Let $\Omega \subseteq \Bbb R^2$ be an open set, and let $\omega = \omega_1\,{\rm d}x_1 +\omega_2 \,{\rm d}x_2$ be a $1$-form in $\Omega$. Consider the field: $$L = \omega_2 \frac{\partial}{\partial x_1} - \omega_1 \frac{\partial}{\partial x_2} \in {\frak X}(\Omega).$$I want to prove that there is $f \in {\cal C}^\infty(\Omega, \Bbb R)$, $f> 0$, with ${\rm d}(f\omega) = 0$ if and only if there is $u \in {\cal C}^\infty(\Omega, \Bbb R)$ with: $$Lu = \frac{\partial \omega_2}{\partial x_1} - \frac{\partial \omega_1}{\partial x_2}.$$
Assume $f$ exists satisfying the asked conditions.
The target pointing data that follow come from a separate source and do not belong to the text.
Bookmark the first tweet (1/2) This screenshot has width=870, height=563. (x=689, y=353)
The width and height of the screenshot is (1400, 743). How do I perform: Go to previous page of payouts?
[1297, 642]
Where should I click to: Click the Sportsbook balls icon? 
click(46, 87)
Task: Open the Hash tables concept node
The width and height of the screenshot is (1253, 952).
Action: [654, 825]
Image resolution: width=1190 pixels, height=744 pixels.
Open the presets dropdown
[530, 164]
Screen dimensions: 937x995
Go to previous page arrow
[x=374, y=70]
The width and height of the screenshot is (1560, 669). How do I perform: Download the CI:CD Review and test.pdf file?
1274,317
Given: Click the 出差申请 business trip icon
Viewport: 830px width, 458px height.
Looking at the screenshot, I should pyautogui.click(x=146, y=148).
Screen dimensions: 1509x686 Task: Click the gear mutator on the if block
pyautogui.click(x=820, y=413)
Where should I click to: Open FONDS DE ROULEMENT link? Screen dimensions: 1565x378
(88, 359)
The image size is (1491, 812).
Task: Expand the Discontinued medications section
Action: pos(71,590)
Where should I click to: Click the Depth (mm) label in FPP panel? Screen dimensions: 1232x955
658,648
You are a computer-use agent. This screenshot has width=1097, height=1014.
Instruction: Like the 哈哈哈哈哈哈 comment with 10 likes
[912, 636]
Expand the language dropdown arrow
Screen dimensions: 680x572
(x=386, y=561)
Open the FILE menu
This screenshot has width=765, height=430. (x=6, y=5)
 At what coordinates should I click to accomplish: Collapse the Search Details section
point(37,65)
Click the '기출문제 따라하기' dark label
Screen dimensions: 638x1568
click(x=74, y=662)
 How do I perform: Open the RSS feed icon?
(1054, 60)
From ${\rm d}(f\omega) = 0$, I got: $$f\left( \frac{\partial \omega_2}{\partial x_1} - \frac{\partial \omega_1}{\partial x_2}\right) + Lf = 0,$$meaning I want to solve $Lu = -\frac{1}{f}Lf$, or equivalently, $Lu = f L(\frac{1}{f})$. I don't know how to do this.
For the other direction, the same calculations says that I'd want to solve that last equation for $f$, knowing $u$.
I do recognize $Lu$ as the curl of $(\omega_1,\omega_2)$, but I need something more. I also noticed that $\omega(L) = 0$ but I don't know if that'll be useful. Ideas?
Hint: Assuming you correctly derived $Lu= -\frac{1}{f}Lf$: what is $L(-\log f)$?